Post-Market Overview
Obtaining a COFEPRIS sanitary registration is the beginning of your regulatory obligations in Mexico, not the end. Once your device is on the Mexican market, an ongoing framework of requirements applies throughout the registration lifecycle.
Core post-market obligations
| Obligation | Governing standard | Who is responsible |
|---|---|---|
| Technovigilance system | NOM-240-SSA1-2012 | MRH (primary), distributors, facilities |
| Adverse event reporting | NOM-240-SSA1-2012 | MRH → CNFV |
| FSCAs and recalls | NOM-240 / COFEPRIS guidance | MRH + manufacturer |
| GMP compliance | NOM-241-SSA1-2025 | Manufacturer |
| Labelling compliance | NOM-137-SSA1-2008 | MRH / manufacturer |
| Registration renewal | Reglamento de Insumos | MRH |
| Distribution records | NOM-241-SSA1-2025 | MRH + distributors |
Technovigilance — Mexico's PMS system
Technovigilance (tecnovigilancia) is Mexico's post-market surveillance system for medical devices.
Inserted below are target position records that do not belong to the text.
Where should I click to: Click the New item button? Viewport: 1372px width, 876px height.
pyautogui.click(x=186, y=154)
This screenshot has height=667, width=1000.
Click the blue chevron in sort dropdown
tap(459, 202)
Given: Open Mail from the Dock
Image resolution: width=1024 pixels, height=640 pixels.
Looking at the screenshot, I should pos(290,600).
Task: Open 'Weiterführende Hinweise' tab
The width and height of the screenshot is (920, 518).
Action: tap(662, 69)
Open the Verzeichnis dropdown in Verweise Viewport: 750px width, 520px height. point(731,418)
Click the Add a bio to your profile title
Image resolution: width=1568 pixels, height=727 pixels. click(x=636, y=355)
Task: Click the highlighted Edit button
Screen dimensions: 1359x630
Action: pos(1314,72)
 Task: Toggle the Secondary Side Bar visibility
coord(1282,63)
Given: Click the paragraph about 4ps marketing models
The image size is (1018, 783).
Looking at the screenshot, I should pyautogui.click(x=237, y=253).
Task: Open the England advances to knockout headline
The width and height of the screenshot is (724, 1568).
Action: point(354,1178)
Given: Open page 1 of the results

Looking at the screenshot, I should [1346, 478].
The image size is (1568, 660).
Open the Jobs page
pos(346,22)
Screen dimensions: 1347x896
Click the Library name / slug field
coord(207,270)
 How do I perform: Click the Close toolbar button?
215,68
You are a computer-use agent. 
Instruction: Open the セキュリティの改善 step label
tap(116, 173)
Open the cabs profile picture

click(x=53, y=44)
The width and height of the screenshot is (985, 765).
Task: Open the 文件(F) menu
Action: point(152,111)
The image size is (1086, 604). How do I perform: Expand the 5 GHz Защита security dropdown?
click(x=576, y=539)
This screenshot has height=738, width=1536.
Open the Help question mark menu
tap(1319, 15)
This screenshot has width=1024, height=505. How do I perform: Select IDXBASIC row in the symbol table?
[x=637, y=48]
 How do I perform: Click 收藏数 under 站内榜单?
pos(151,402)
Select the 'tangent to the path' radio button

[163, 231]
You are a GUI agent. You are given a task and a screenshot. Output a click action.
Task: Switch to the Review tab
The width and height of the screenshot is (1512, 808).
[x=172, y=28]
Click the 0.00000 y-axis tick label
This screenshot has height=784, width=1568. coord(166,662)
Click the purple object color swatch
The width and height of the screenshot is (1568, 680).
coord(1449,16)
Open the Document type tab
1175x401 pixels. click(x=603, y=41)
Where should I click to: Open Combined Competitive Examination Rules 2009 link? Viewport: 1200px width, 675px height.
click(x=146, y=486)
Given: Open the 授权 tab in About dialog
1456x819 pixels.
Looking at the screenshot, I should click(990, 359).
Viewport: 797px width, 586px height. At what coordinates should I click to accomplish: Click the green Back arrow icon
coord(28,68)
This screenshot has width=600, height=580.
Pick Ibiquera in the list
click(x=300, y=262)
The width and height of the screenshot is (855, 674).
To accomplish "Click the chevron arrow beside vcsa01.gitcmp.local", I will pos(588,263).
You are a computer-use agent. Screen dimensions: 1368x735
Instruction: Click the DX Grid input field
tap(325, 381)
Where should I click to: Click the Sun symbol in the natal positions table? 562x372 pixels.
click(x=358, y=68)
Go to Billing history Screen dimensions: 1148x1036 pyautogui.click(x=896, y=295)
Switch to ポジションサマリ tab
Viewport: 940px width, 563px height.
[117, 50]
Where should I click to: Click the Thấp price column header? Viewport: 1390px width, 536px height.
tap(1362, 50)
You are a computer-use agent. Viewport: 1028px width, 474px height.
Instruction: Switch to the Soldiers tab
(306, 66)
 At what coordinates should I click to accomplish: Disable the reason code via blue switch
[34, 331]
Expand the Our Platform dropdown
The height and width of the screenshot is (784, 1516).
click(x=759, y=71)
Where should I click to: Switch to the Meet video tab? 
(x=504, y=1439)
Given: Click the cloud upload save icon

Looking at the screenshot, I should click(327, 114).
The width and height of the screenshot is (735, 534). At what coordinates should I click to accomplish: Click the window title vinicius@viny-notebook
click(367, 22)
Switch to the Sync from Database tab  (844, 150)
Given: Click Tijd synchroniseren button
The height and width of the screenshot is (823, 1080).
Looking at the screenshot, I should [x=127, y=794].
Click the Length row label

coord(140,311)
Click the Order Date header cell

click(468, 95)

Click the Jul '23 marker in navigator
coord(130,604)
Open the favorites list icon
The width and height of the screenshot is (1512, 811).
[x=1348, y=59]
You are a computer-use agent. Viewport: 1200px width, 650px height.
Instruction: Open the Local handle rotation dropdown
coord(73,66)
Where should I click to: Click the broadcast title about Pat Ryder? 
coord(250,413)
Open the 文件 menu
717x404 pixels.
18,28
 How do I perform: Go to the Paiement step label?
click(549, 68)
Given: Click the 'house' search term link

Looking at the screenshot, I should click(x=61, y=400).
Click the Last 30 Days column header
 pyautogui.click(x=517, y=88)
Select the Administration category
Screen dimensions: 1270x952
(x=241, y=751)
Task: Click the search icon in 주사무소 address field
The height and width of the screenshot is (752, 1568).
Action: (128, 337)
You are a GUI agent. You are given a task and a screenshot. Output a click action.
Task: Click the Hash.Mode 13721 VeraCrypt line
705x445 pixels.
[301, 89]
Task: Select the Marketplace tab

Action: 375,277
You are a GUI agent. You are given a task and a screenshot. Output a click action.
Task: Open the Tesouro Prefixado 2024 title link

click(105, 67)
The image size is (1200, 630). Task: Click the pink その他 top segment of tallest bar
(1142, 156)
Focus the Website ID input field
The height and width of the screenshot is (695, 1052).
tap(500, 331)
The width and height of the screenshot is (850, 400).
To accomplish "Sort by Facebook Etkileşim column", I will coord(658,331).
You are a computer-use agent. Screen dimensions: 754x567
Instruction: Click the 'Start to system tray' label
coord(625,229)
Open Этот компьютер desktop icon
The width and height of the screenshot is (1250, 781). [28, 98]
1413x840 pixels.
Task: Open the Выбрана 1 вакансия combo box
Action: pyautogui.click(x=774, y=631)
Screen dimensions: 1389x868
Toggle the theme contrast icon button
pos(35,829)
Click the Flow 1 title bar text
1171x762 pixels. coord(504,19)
It is mandatory for all registration holders and is overseen by CNFV (Centro Nacional de Farmacovigilancia), a division within COFEPRIS.
A well-functioning technovigilance system is not just a compliance requirement — it is essential for maintaining your sanitary registration at renewal.
See Technovigilance overview for full detail.
Registration renewal
Sanitary registrations are valid for 5 years. Renewal must be applied for through DIGIPRiS before expiry, with a comprehensive technovigilance report covering the prior 5-year period. From January 2026, subsequent renewals may be granted for up to 10 years.